TEXT BLOCK:
Next door to the butter factory is a large building, recently restored to house The Natal Vintage Tractor and Machinery Club Museum, was the first refrigeration room in South Africa. The section used as the refrigerator had insulated walls made of corrugated iron, wood, cork and charcoal. An ammonia compressor was used to cool this section. This compressor has been restored to working order by members of the Tractor Club.
Joseph Baynes served as Minister of Lands and Works in the Colonial Government and it was during this time that he piloted through the drainage of the Congella Swamps to develop Maydon Wharf which doubled the size of the Durban Harbour.
In 1887, Baynes became a member of the Indian Immigration Board, which the Colonial Government had set up to control all matters connected with the Indentured Indians, who were brought from India to work mainly on the sugar plantation of the Colony. In 1902 he was elected Chairman of this body and he fought long and hard to ensure that the promises made to the Indians on recruitment, were kept once the labourers arrived in Durban. This involved ensuring good accommodation, rations, medical care and so forth. In 1905 the Government of the day sought to impose unequal taxation on the Indian population as an inducement to them to return to India. Baynes was against this measure.
Throughout his life, Baynes stood for justice and fair play. When the Colonial Government wanted to impose a personal tax on the black population of the Colony in 1906, Joseph objected saying that as the Black people had no representation in the Government, an addition tax should not be imposed. His advice was ignored and this led, 6 months later, to the Bambatha Rebellion. This Rebellion against the Colonial Government started on the neighbouring farm Trewirgie. Sub-Inspector Sidney Hunt and Sergeant George Armstrong were killed in the skirmish. It is said that residents from the Byrne area fled the troubles area and came through Nel's Rust. One wounded trooper with san assegai in his back managed to reach Nel's Rust where he was nursed back to health by Joseph, Sarah and the staff. Fleeing members of the community took refuge in the Long Barn at Nel's Rust.

ACTIVITIES:
(1) According to the text about Joseph Baynes, in what year was he elected Chairman of the Indian Immigration Board?
(2) Copy the text about Joseph Baynes word for word, beginning at the words "Throughout his life, Baynes" and stopping after "at Nel's Rust.".
(3) Write what follows the last sentence of the text about Joseph Baynes.
The listing has no connection to the text about Joseph Baynes.

DATASET SECTION:

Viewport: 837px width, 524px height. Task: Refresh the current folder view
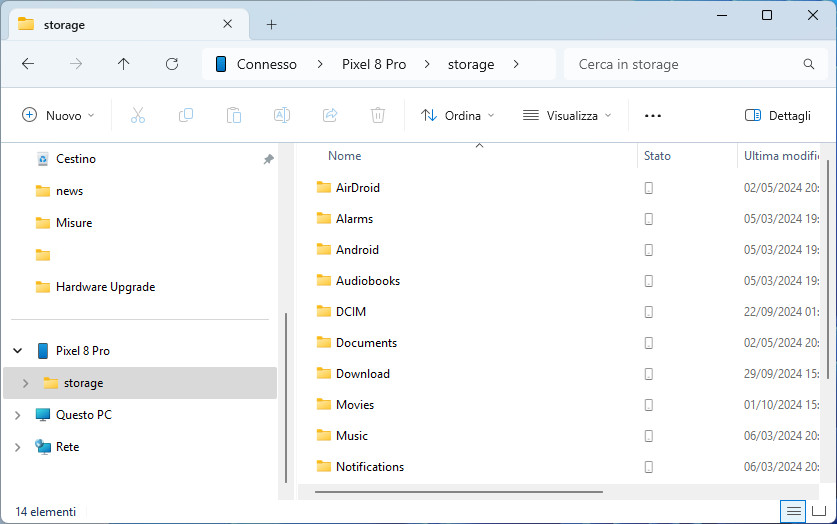pos(171,64)
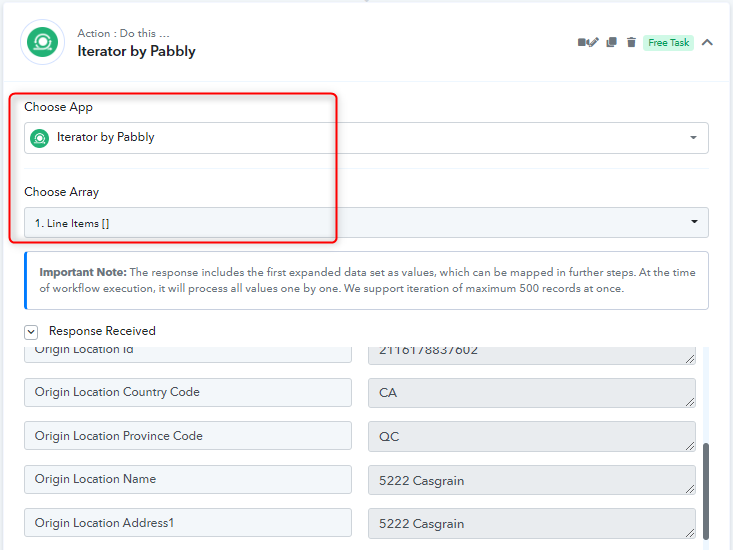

EXPECTED RESULTS:
(1) 1902

(2)
Throughout his life, Baynes stood for justice and fair play. When the Colonial Government wanted to impose a personal tax on the black population of the Colony in 1906, Joseph objected saying that as the Black people had no representation in the Government, an addition tax should not be imposed. His advice was ignored and this led, 6 months later, to the Bambatha Rebellion. This Rebellion against the Colonial Government started on the neighbouring farm Trewirgie. Sub-Inspector Sidney Hunt and Sergeant George Armstrong were killed in the skirmish. It is said that residents from the Byrne area fled the troubles area and came through Nel's Rust. One wounded trooper with san assegai in his back managed to reach Nel's Rust where he was nursed back to health by Joseph, Sarah and the staff. Fleeing members of the community took refuge in the Long Barn at Nel's Rust.

(3)
The only enterprise entered into by Joseph Baynes which was not successful, was a woolen factory in Langalibalele Street (Longmarket Street) Pietermaritzburg. In the early 1920's Joseph Baynes handed over the buildings which had housed his woolen factory, to James Hay, High Commissioner of the Salvation Army. His wish was that homes would be developed for a home for men and one for boys.
The Salvation Army Joseph Baynes Children's Home has since moved to Trelawney Road in Pelham and is supported in many different ways by the Baynesfield Board of Administraton.
Joseph Baynes died on 16th July 1925, two years after his beloved wife Sarah. He left a detailed will in which he asked that the name of the farm Nel's Rust be changed be changed to Baynesfield. He left the entire estate of 23 000 acres in trust. Some of the clauses of his will are:
In beautifying and developing the Estate;
In expanding and developing the existing industries or creating further or new industries;
In scientific agricultural research;
In practical illustration of what is possible to be done in the way of development;
In creating agricultural schools or colleges;
In laying out such a portion or part of the Estate as may be thought fit as a public park;
And specially in establishing Industrial Institutes or Homes for under-privileged children.